My name is Liz Noone and I’m proud to be a 4th grade teacher at Taylor Elementary School. On March 8th, International Women’s Day, 36 of my colleagues called out of work to demonstrate the impact that women have in our school system.
On that day, instead of teaching our beloved students, we spoke to city council members about the dispute over a new teacher contract. Academic classes at Taylor had to be canceled, and most parents kept their students home that day. That morning, about 15 staff members picketed in front of the school to explain to parents why we were taking action. The vast majority of parents supported our choice. We told them that teachers have waited more than 1,200 days for a contract and the teachers at Taylor have learned that being complacent does not work.

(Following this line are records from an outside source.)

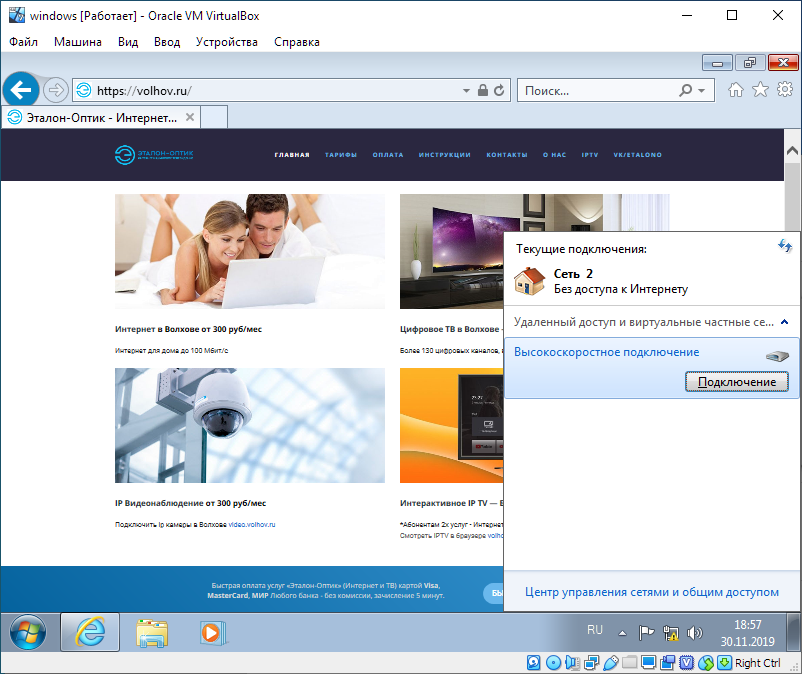
Task: Open the volume speaker icon in tray
Action: click(695, 633)
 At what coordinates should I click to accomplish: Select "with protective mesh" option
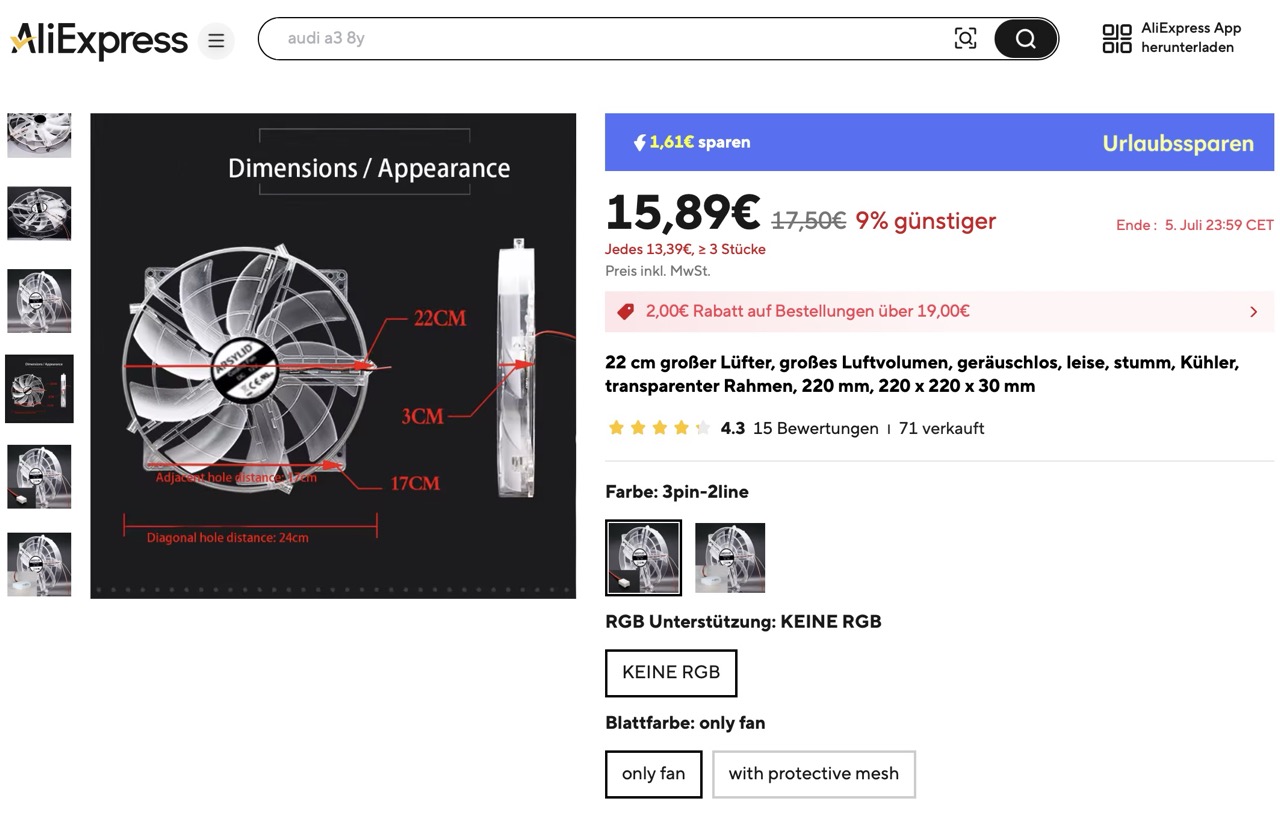pyautogui.click(x=813, y=774)
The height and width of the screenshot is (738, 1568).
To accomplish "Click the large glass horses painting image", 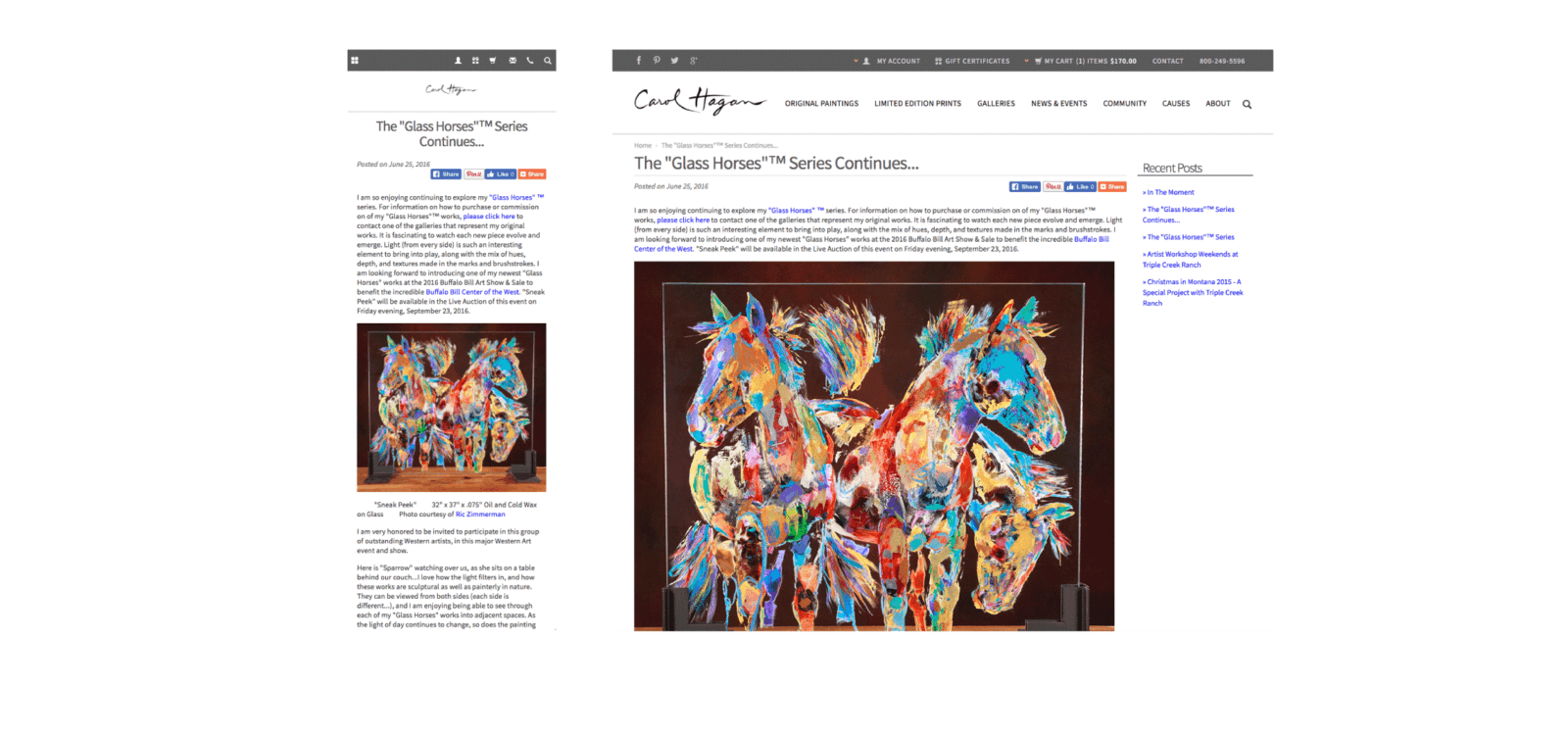I will [874, 446].
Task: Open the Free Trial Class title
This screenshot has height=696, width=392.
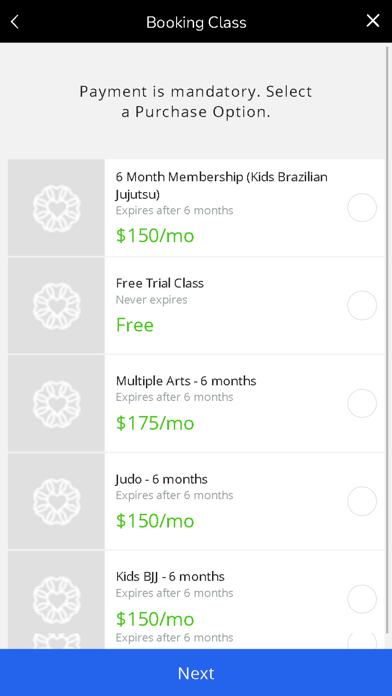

While we would all have loved to be with our students on that day, we know that advocating for a fair contract is also advocating for our students. Simply put, our teachers are leaving. Each year, many teachers in our school come to the conclusion that they can no longer afford to continue teaching in Philadelphia. Each teacher who leaves takes with them not only instructional knowledge but also relationships with students, staff and families. This instability erodes our school culture and our students’ academic outcomes.
A fair teacher contract attracts and retains good teachers, but it also ensures a safe learning environment for students – guaranteeing things like potable water and reasonable class sizes. A fair contract for teachers is a step towards quality education in Philadelphia. You can’t put our students first when their teachers are last.